__WHAT IS BEING ASKED__: Leaving out the pictures, print exactly the lines from the one holding "The height and" to the last line of the entries below, both included, and nothing more.

__INPUT RECORDS__:

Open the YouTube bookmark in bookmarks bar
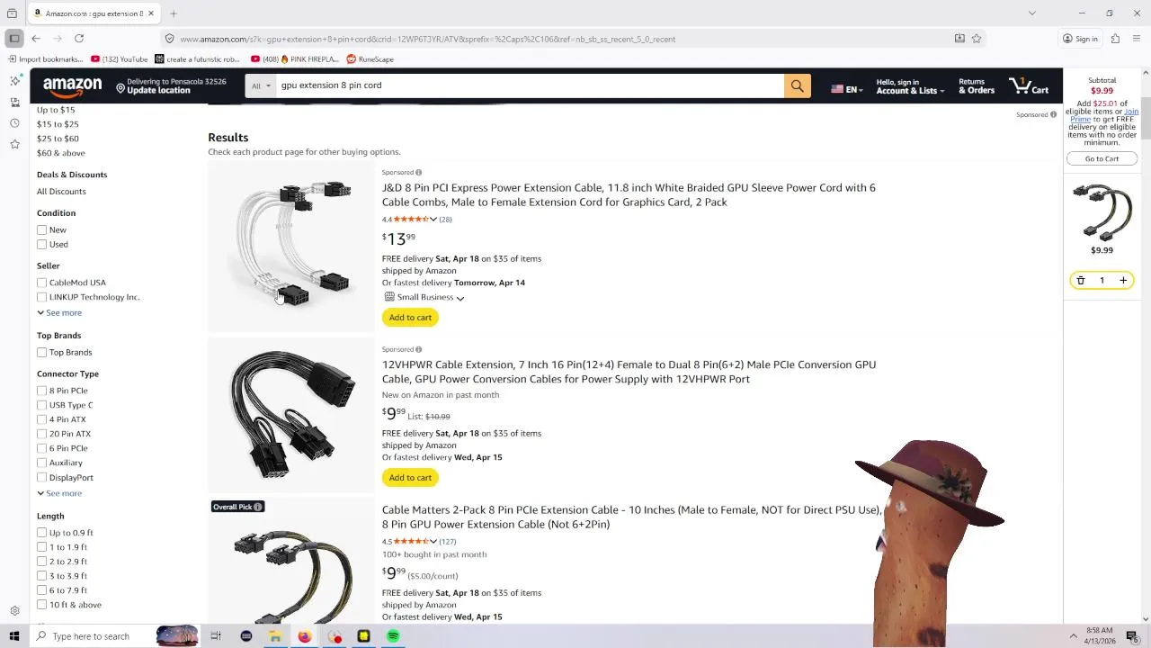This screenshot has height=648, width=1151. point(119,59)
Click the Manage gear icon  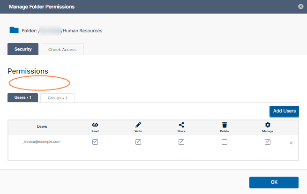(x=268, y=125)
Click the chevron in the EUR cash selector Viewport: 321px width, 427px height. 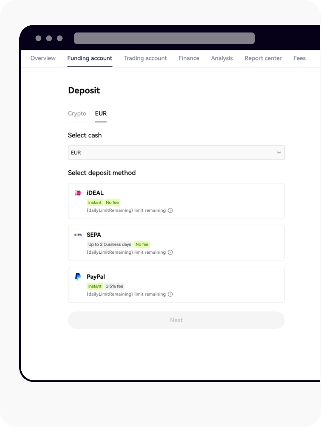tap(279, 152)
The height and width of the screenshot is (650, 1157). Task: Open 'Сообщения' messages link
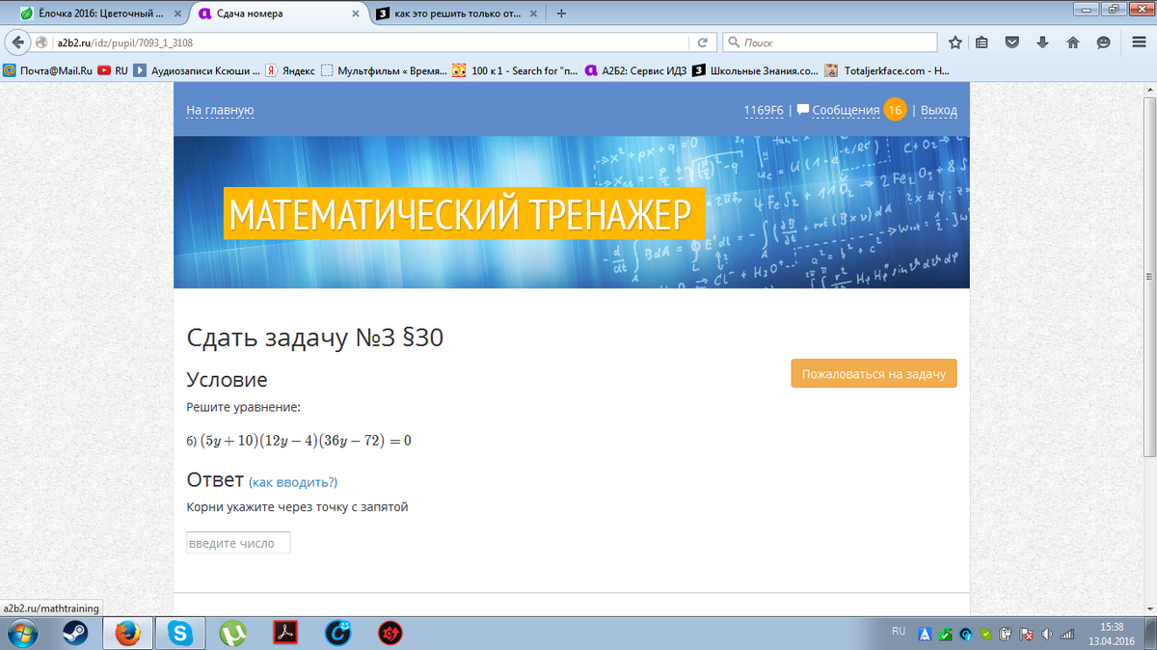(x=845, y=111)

__WORKED SOLUTION__:
The height and width of the screenshot is (650, 1157). Task: Open 'Сообщения' messages link
(x=845, y=111)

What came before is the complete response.